His piercing accents reached the beleaguered garrison in the room behind the balcony.... The Archbishop turned to Dunoisse, and said, slightly shrugging his shoulders:
“Compliance will be your only possible course.”
Dunoisse was about to expostulate, but Henriette panted at her lover’s ear:
“Yes!—let us go from this dreadful place! Oh!—mad that I was to have set my foot in it!”
Then Dunoisse rang the bell. With its broken rope in his hand, he shouted to the scared and chalk-faced waiter:
“Bring the bill! Order both carriages! Instantly!
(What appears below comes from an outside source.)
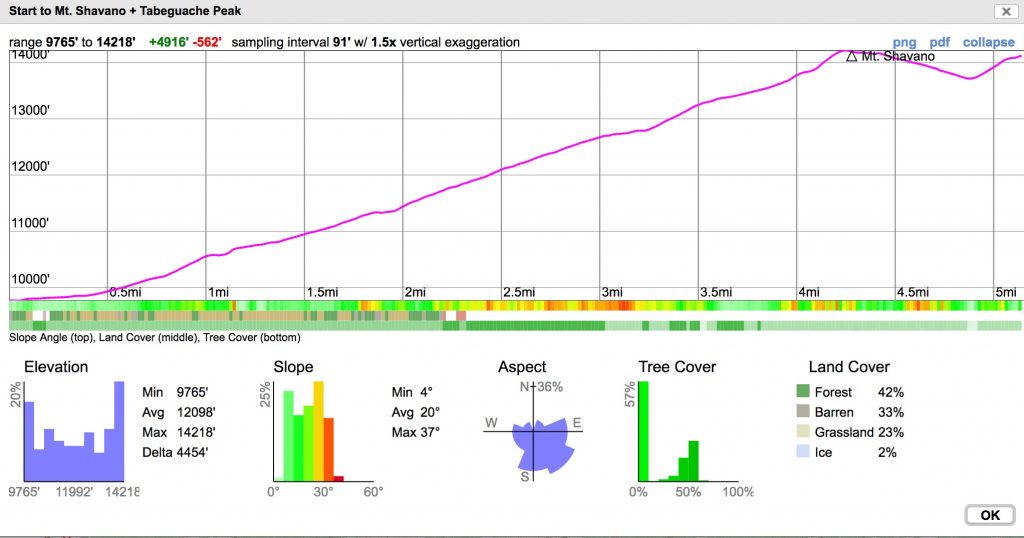
Task: Collapse the terrain statistics panel
Action: 988,42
Do you hear?”
The affrighted man gasped out:
“Sir, they are ready!”
And almost instantly, as it seemed, the green chariot and the brown landau, horsed, and heaped with unlocked and unpacked portmanteaux, empty valises, and the garments and articles of toilet that these had contained, were rattled out of the posting-yard and brought to the front-door of “The Three Crowns.”
No bill appeared. The banknotes and gold Dunoisse would have thrust upon the landlord the man refused, perhaps out of conscientiousness, perhaps in fear of further damage to his property.... Throwing the money down upon the table, Dunoisse grasped his hat and cane, and offered his arm to Henriette. She placed her little hand upon it, and shrank in terror as a savage, ominous growl came from the angry throng outside.